(Task data)

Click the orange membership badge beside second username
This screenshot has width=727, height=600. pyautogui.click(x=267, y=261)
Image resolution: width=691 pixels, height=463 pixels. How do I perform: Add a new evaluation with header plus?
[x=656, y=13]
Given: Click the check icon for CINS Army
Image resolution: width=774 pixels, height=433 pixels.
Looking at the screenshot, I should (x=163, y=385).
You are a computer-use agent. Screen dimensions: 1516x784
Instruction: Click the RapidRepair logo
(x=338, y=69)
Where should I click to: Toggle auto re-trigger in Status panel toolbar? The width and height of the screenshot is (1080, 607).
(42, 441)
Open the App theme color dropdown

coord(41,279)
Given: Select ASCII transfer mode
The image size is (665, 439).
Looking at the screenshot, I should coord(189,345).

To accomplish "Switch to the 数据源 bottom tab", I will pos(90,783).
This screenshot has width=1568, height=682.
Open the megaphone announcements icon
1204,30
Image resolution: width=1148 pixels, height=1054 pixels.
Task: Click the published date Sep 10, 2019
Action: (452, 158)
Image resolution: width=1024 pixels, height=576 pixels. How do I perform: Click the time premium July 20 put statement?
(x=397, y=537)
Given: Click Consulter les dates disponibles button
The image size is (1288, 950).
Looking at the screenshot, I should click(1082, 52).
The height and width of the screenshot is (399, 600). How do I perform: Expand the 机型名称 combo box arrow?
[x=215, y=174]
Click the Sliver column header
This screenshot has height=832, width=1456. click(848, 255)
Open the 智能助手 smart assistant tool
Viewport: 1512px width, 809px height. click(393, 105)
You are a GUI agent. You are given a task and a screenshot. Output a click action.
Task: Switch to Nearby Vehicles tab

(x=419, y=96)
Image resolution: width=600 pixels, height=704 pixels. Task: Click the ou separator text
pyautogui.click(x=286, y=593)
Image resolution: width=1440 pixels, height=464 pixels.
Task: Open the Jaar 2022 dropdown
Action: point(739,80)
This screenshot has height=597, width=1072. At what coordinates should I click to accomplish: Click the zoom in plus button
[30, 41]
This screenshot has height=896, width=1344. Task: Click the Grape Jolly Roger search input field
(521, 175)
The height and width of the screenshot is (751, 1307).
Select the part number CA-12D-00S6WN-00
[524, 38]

(End Task data)

Could you retype the entire listing exactly?

Click the orange membership badge beside second username
This screenshot has width=727, height=600. pyautogui.click(x=267, y=261)
Image resolution: width=691 pixels, height=463 pixels. How do I perform: Add a new evaluation with header plus?
[x=656, y=13]
Given: Click the check icon for CINS Army
Image resolution: width=774 pixels, height=433 pixels.
Looking at the screenshot, I should (x=163, y=385).
You are a computer-use agent. Screen dimensions: 1516x784
Instruction: Click the RapidRepair logo
(x=338, y=69)
Where should I click to: Toggle auto re-trigger in Status panel toolbar? The width and height of the screenshot is (1080, 607).
(42, 441)
Open the App theme color dropdown

coord(41,279)
Given: Select ASCII transfer mode
The image size is (665, 439).
Looking at the screenshot, I should coord(189,345).

To accomplish "Switch to the 数据源 bottom tab", I will pos(90,783).
This screenshot has width=1568, height=682.
Open the megaphone announcements icon
1204,30
Image resolution: width=1148 pixels, height=1054 pixels.
Task: Click the published date Sep 10, 2019
Action: (452, 158)
Image resolution: width=1024 pixels, height=576 pixels. How do I perform: Click the time premium July 20 put statement?
(x=397, y=537)
Given: Click Consulter les dates disponibles button
The image size is (1288, 950).
Looking at the screenshot, I should click(1082, 52).
The height and width of the screenshot is (399, 600). How do I perform: Expand the 机型名称 combo box arrow?
[x=215, y=174]
Click the Sliver column header
This screenshot has height=832, width=1456. click(848, 255)
Open the 智能助手 smart assistant tool
Viewport: 1512px width, 809px height. click(393, 105)
You are a GUI agent. You are given a task and a screenshot. Output a click action.
Task: Switch to Nearby Vehicles tab

(x=419, y=96)
Image resolution: width=600 pixels, height=704 pixels. Task: Click the ou separator text
pyautogui.click(x=286, y=593)
Image resolution: width=1440 pixels, height=464 pixels.
Task: Open the Jaar 2022 dropdown
Action: point(739,80)
This screenshot has height=597, width=1072. At what coordinates should I click to accomplish: Click the zoom in plus button
[30, 41]
This screenshot has height=896, width=1344. Task: Click the Grape Jolly Roger search input field
(521, 175)
The height and width of the screenshot is (751, 1307).
Select the part number CA-12D-00S6WN-00
[524, 38]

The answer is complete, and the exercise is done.